(Stored data entries)
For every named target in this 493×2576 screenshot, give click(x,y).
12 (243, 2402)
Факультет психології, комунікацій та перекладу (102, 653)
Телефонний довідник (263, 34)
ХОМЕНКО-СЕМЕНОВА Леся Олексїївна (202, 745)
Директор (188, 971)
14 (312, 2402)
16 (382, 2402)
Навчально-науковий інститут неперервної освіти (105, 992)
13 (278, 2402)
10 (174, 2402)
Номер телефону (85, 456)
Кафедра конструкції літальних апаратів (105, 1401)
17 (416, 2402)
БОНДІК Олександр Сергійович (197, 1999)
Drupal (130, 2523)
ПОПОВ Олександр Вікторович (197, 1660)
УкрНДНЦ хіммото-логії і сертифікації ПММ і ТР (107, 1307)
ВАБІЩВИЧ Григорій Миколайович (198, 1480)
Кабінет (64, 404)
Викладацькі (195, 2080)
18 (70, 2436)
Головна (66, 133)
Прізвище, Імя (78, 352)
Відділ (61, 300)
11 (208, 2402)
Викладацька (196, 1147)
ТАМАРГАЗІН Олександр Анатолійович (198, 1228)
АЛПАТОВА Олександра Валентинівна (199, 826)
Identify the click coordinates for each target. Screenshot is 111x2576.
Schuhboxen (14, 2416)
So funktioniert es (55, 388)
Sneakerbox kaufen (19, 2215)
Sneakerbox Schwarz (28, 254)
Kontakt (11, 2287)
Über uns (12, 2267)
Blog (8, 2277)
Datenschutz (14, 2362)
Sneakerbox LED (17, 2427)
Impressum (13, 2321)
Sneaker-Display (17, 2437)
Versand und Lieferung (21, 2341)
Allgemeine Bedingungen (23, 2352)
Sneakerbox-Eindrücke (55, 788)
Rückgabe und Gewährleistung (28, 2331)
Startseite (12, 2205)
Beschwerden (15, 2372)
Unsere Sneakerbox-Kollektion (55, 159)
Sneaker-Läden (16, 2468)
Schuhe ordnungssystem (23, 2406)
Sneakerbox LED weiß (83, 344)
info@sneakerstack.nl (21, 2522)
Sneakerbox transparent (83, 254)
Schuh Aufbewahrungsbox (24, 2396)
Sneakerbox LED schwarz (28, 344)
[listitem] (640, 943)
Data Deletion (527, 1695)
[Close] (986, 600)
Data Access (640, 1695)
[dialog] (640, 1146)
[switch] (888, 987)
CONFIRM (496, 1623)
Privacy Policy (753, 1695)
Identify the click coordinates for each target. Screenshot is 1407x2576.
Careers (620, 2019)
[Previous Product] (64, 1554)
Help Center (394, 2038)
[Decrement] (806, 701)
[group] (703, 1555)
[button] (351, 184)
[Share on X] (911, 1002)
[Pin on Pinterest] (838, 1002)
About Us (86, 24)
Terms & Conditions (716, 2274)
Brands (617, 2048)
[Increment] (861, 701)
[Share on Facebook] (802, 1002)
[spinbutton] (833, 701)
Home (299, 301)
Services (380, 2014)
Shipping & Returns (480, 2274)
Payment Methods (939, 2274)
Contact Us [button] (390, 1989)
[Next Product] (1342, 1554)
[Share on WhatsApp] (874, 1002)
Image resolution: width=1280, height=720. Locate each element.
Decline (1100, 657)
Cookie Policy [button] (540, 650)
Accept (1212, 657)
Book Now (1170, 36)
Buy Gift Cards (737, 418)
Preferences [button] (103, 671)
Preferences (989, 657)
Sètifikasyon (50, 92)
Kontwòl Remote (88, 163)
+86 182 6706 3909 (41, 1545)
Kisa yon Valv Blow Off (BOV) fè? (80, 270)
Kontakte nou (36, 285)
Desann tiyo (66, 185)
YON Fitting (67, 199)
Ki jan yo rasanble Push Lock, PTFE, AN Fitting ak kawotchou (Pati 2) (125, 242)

- _BRIEF_: Please copy, exactly and with nothing else, the lines above beginning at the line that has "Телефонний довідник (263, 34)" and ending with the line that has "[group] (703, 1555)".

- _YOUR SOLUTION_:
Телефонний довідник (263, 34)
ХОМЕНКО-СЕМЕНОВА Леся Олексїївна (202, 745)
Директор (188, 971)
14 (312, 2402)
16 (382, 2402)
Навчально-науковий інститут неперервної освіти (105, 992)
13 (278, 2402)
10 (174, 2402)
Номер телефону (85, 456)
Кафедра конструкції літальних апаратів (105, 1401)
17 (416, 2402)
БОНДІК Олександр Сергійович (197, 1999)
Drupal (130, 2523)
ПОПОВ Олександр Вікторович (197, 1660)
УкрНДНЦ хіммото-логії і сертифікації ПММ і ТР (107, 1307)
ВАБІЩВИЧ Григорій Миколайович (198, 1480)
Кабінет (64, 404)
Викладацькі (195, 2080)
18 (70, 2436)
Головна (66, 133)
Прізвище, Імя (78, 352)
Відділ (61, 300)
11 (208, 2402)
Викладацька (196, 1147)
ТАМАРГАЗІН Олександр Анатолійович (198, 1228)
АЛПАТОВА Олександра Валентинівна (199, 826)
Identify the click coordinates for each target. Screenshot is 111x2576.
Schuhboxen (14, 2416)
So funktioniert es (55, 388)
Sneakerbox kaufen (19, 2215)
Sneakerbox Schwarz (28, 254)
Kontakt (11, 2287)
Über uns (12, 2267)
Blog (8, 2277)
Datenschutz (14, 2362)
Sneakerbox LED (17, 2427)
Impressum (13, 2321)
Sneaker-Display (17, 2437)
Versand und Lieferung (21, 2341)
Allgemeine Bedingungen (23, 2352)
Sneakerbox-Eindrücke (55, 788)
Rückgabe und Gewährleistung (28, 2331)
Startseite (12, 2205)
Beschwerden (15, 2372)
Unsere Sneakerbox-Kollektion (55, 159)
Sneaker-Läden (16, 2468)
Schuhe ordnungssystem (23, 2406)
Sneakerbox LED weiß (83, 344)
info@sneakerstack.nl (21, 2522)
Sneakerbox transparent (83, 254)
Schuh Aufbewahrungsbox (24, 2396)
Sneakerbox LED schwarz (28, 344)
[listitem] (640, 943)
Data Deletion (527, 1695)
[Close] (986, 600)
Data Access (640, 1695)
[dialog] (640, 1146)
[switch] (888, 987)
CONFIRM (496, 1623)
Privacy Policy (753, 1695)
Identify the click coordinates for each target. Screenshot is 1407x2576.
Careers (620, 2019)
[Previous Product] (64, 1554)
Help Center (394, 2038)
[Decrement] (806, 701)
[group] (703, 1555)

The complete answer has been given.